MVAPICH2-based Apache Spark (MPI4Spark 0.3)
MPI4Spark v0.3 supports both the standalone and YARN cluster managers. This is done by relying on the Multiple-Program-Multiple-Data (MPMD) MPI launcher mode to launch executor processes. The architecture of MPI4Spark remains that same with the underlying MPI-based Netty at its core.

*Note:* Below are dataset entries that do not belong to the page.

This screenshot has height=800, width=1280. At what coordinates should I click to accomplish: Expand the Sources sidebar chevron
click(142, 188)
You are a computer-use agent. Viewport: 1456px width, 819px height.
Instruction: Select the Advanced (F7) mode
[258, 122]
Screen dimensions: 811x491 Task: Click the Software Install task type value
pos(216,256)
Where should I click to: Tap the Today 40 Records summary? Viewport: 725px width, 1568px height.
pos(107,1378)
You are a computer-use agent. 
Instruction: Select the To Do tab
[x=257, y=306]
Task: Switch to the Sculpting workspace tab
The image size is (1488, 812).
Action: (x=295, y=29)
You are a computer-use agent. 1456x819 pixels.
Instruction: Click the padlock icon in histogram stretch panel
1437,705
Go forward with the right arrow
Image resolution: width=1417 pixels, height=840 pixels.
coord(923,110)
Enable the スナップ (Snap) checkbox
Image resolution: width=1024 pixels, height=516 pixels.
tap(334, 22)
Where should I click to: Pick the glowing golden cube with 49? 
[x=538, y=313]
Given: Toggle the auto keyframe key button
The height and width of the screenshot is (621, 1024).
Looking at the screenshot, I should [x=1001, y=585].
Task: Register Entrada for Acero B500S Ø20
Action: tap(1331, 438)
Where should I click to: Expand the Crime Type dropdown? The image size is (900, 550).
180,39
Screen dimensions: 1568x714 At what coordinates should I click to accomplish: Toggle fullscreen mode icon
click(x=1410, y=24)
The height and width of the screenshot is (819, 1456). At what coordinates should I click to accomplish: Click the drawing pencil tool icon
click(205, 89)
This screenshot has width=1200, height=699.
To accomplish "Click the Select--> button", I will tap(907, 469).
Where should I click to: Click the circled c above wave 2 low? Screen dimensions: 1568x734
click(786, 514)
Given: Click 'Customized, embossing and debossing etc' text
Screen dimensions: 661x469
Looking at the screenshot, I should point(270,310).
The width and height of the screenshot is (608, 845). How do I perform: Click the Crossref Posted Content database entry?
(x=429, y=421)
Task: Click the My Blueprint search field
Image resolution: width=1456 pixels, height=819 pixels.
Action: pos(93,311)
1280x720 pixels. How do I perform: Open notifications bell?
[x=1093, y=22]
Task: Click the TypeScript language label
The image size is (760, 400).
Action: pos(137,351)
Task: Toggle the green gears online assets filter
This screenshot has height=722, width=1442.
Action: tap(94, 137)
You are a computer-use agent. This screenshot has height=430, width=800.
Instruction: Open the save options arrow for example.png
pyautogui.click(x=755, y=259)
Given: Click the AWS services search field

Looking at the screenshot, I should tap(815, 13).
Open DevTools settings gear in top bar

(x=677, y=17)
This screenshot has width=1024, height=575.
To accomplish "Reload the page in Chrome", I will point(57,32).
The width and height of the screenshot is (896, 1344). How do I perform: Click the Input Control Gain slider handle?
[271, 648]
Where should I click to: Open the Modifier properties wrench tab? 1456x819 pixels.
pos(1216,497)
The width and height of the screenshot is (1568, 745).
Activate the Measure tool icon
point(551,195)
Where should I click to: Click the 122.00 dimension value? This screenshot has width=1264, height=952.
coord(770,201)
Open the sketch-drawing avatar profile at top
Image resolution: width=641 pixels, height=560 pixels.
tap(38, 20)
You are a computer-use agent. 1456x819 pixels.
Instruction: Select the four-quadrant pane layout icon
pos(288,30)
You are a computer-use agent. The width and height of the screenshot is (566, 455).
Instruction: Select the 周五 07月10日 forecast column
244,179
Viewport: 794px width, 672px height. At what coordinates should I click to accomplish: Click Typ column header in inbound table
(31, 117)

The following figures showcase the new YARN cluster manager design whereby only executor processes are launched in an MPI environment. The figure to the right highlights the implementation which relies on the linux shared file system. This is different than the standalone cluster manager design where all components of the Spark cluster are launched through the MPI launcher.
MPI4Spark+YARN Design
MPI4Spark+YARN Implementation
Step 1 is concerned with writing the paths of the YARN executor launcher scripts to a shared location visible to all NodeManagers. As mentioned earlier, This is done in the SPARK_HOME directory inside a sub-directory called mpmd_config. Step 2 executes the setup-and-run-yarn-mpmd.sh script which creates the mpmd.config and hostfile files, and step 3 launches the executor containers in their respective NodeManager nodes through MPI. Launching of the executors processes on their respective NodeManager nodes is taken care by the MPI launcher as long as the hostfile and mpmd.config file were properly generated.